In 2015, the average recent college graduate had $35,000 in student loan debt and the 2016 projection is only going up. The college graduation student loan debt is projected to increase 5.7% to $37,000, according to Mark Kantrowitz, a financial aid expert at Cappex.com.

While paying off your student loan debt can be overwhelming, here are a few tips to conquering your student loan debt.

1. Ignore the Grace Period

Most loans have a grace period, a “waiting period” after graduation during which no loan payments are required. While most students view the grace period as a period of financial break, ignoring the grace period and starting to pay your loan right away could save you a lot of money in the long run.

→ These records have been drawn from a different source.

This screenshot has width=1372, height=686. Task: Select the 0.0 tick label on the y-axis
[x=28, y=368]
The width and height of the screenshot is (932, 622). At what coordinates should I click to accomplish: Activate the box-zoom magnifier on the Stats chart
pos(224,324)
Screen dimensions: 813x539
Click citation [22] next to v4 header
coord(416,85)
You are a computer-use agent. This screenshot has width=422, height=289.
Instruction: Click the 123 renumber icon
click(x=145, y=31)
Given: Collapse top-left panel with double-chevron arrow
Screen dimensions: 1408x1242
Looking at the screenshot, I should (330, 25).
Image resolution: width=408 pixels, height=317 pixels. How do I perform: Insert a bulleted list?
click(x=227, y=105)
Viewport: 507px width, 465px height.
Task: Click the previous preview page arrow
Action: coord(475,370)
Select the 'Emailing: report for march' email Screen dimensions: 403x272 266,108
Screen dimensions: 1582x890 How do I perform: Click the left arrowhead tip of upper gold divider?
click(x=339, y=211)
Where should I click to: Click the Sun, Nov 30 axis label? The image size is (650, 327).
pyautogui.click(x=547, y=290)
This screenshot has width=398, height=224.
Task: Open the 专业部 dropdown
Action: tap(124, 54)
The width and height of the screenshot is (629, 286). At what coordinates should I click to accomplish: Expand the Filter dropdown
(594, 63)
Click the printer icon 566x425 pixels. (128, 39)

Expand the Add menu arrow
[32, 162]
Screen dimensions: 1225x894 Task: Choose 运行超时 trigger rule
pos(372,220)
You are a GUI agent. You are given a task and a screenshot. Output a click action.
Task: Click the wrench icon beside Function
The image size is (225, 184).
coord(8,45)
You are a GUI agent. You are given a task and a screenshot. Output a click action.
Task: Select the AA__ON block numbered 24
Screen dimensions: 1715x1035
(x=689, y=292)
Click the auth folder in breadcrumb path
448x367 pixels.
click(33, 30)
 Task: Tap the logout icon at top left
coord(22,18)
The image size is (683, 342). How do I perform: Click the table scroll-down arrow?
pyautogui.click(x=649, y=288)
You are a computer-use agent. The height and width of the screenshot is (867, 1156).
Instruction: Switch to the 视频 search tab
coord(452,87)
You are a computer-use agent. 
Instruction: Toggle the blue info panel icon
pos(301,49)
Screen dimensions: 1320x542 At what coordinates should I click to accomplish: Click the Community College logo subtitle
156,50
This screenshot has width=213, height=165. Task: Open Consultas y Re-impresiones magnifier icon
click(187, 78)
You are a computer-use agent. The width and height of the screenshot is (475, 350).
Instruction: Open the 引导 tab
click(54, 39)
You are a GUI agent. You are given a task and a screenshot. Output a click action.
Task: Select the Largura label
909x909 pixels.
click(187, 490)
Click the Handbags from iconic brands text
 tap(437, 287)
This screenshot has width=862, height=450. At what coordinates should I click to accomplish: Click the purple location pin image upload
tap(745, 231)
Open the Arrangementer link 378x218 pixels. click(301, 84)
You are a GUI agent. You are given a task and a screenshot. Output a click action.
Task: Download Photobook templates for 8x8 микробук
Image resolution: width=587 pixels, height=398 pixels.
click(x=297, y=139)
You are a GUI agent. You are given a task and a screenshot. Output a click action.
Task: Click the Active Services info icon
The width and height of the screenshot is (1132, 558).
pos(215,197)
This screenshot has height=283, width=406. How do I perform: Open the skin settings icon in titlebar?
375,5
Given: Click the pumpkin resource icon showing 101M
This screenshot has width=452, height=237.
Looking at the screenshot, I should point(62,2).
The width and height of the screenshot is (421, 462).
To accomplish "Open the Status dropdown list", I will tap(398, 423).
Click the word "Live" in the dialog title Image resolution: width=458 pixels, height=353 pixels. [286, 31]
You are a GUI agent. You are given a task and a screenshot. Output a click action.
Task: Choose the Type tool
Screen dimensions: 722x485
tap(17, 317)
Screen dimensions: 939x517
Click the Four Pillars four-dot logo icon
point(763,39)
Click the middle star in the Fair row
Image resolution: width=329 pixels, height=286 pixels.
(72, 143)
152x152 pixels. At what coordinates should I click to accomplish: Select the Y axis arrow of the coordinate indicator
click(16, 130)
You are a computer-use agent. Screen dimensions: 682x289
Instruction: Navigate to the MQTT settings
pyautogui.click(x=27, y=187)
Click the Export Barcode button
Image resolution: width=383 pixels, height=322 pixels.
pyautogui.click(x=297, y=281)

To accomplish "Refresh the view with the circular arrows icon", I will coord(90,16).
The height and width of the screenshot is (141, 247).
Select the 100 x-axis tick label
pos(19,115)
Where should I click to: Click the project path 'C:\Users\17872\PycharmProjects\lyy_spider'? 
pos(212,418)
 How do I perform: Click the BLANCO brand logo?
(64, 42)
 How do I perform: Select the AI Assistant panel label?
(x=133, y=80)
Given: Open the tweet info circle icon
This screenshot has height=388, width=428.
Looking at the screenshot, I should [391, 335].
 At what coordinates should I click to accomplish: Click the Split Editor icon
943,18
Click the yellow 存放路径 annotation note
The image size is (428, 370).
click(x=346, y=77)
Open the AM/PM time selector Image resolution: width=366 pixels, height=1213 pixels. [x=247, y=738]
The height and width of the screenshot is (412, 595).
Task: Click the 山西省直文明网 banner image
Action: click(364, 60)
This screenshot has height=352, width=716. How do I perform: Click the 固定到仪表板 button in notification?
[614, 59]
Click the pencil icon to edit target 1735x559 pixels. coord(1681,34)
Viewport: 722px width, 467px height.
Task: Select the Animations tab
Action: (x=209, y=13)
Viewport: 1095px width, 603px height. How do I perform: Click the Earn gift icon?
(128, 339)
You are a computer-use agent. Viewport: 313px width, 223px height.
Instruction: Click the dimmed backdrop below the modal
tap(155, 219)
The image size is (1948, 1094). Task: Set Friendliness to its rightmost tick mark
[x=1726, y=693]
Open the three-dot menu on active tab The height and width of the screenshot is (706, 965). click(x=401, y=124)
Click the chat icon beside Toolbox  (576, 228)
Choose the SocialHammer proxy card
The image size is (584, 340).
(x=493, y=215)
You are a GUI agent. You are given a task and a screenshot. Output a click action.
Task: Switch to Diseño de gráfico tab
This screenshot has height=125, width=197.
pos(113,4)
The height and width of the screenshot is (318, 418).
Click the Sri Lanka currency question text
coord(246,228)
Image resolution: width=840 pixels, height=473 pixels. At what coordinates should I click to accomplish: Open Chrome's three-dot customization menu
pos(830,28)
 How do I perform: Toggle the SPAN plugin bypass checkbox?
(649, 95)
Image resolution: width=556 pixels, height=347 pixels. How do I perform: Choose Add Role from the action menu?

Using the $35,000 student loan average and the average student loan interest rate of 4.29%, a student who begins paying their loan right away will save more than $400 in interest expenses.

2. Prioritize your Loans

Faced with multiple student loans, what would you do? Would you:

A) Pay off the loan with the smallest balance first
B) Pay all you can on the one with the highest interest rate?

If you answered B, congratulations. Paying off the loan with the highest interest rate will save you in interest payments.

3. Enroll in Automatic Payments

If you have a steady source of income and control over your financials, you can choose to pay your student loan bills via automatic payments. Both the Department of Educations and banks like this method of repayment so much so that they typically offer a lower interest rate if you sign up. Most banks offer a 0.25% discount for automatic payments.

While that may not seem like a lot of money, it certainly adds up over time.

4. Deduct Your Student Loan Interest From Your Taxes

Each year you pay off your student loans, you’re paying a lot of money on student loan interest. Make sure you take full advantage of the Student Loan Interest Deduction on your federal tax return. You can claim all the interest you paid as a deduction for up to $2,500.

While student loan debt can be overwhelming, prioritizing your loans and following a few critical tips can help you save and pay off your loans in no time!